__Work task__: Give the number of lines below that hold "display", and only that.

Recorded data
□ □ □ □ □

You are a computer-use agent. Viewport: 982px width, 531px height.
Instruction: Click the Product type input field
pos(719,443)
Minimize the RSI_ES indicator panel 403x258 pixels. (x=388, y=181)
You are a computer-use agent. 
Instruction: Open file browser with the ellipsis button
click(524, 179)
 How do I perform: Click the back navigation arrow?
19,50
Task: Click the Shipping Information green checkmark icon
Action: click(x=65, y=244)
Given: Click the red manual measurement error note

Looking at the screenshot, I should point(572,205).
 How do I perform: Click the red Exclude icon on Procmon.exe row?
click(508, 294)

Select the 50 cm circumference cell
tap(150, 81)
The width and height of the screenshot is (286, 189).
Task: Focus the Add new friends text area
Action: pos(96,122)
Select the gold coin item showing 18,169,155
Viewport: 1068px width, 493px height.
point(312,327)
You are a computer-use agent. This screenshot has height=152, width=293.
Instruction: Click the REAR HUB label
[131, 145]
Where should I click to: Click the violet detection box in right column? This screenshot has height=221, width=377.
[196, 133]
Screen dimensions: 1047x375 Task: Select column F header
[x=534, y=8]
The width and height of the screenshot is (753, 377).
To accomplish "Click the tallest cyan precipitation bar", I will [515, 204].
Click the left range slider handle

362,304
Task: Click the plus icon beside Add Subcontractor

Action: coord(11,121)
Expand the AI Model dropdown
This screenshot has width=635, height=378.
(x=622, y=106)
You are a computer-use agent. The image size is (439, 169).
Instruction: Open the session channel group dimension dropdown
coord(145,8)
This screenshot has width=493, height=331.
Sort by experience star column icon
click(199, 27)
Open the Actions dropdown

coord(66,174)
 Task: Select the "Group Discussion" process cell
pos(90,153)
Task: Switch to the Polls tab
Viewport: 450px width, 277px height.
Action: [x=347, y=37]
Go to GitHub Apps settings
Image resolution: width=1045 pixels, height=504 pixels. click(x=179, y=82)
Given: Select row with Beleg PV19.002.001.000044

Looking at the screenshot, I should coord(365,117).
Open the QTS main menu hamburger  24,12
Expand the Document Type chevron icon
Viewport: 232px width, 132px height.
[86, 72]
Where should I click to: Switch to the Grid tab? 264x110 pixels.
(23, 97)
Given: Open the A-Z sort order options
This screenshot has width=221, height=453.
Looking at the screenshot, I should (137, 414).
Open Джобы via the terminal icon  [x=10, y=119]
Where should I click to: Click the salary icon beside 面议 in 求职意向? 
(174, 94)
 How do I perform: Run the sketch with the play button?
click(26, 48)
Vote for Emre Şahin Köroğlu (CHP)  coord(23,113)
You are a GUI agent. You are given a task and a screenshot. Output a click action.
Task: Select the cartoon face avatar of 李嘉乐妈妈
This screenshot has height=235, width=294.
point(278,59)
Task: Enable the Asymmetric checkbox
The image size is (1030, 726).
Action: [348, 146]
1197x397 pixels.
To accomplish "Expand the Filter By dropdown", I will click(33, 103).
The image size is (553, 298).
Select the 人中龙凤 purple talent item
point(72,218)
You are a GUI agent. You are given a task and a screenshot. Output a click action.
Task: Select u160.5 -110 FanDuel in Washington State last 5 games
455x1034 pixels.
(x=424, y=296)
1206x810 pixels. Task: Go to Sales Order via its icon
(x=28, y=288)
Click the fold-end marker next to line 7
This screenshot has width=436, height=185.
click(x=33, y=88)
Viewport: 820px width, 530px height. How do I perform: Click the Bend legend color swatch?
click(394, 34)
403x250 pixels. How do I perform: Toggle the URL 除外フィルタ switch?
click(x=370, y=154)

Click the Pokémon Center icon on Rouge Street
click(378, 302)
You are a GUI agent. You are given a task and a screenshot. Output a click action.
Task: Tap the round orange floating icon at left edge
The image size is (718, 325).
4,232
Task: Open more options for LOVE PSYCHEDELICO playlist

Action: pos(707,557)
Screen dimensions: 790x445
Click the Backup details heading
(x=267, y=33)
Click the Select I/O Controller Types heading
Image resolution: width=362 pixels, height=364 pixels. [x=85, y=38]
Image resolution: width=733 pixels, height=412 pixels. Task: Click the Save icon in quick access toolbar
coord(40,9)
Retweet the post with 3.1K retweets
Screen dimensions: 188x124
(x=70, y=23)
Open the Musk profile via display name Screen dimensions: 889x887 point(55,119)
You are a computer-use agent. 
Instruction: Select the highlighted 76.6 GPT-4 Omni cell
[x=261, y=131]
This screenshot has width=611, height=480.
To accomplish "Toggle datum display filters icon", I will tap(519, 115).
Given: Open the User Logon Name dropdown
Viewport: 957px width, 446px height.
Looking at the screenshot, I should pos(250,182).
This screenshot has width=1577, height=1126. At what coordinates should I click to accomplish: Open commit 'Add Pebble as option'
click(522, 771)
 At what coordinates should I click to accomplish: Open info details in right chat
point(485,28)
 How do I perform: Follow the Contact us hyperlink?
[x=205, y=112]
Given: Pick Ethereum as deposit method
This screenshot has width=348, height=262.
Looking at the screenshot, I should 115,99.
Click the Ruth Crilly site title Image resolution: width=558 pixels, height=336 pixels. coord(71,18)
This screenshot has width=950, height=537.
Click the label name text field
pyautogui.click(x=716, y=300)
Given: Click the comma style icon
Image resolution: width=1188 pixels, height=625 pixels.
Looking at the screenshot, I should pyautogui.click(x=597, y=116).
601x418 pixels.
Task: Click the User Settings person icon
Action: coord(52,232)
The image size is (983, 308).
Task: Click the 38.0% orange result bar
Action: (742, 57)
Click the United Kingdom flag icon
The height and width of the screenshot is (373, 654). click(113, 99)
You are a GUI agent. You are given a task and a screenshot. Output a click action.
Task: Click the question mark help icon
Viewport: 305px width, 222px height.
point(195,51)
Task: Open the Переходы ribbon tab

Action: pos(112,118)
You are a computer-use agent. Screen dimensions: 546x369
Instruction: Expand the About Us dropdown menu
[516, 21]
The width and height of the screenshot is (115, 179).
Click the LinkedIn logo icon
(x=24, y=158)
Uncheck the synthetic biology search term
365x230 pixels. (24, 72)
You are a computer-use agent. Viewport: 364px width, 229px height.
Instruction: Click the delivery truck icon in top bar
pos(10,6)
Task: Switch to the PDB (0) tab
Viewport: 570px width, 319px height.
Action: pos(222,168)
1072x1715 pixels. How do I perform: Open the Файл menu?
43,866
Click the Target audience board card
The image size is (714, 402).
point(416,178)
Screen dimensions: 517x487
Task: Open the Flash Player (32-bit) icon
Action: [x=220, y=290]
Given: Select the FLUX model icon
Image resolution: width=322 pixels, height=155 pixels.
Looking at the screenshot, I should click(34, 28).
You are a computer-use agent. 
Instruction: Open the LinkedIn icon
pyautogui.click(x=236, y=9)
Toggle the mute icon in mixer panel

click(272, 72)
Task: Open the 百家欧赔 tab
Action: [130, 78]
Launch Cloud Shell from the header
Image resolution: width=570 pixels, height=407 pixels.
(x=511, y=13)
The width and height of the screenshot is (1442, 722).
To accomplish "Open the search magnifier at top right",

□ □ □ □ □

__Solved problem__: 2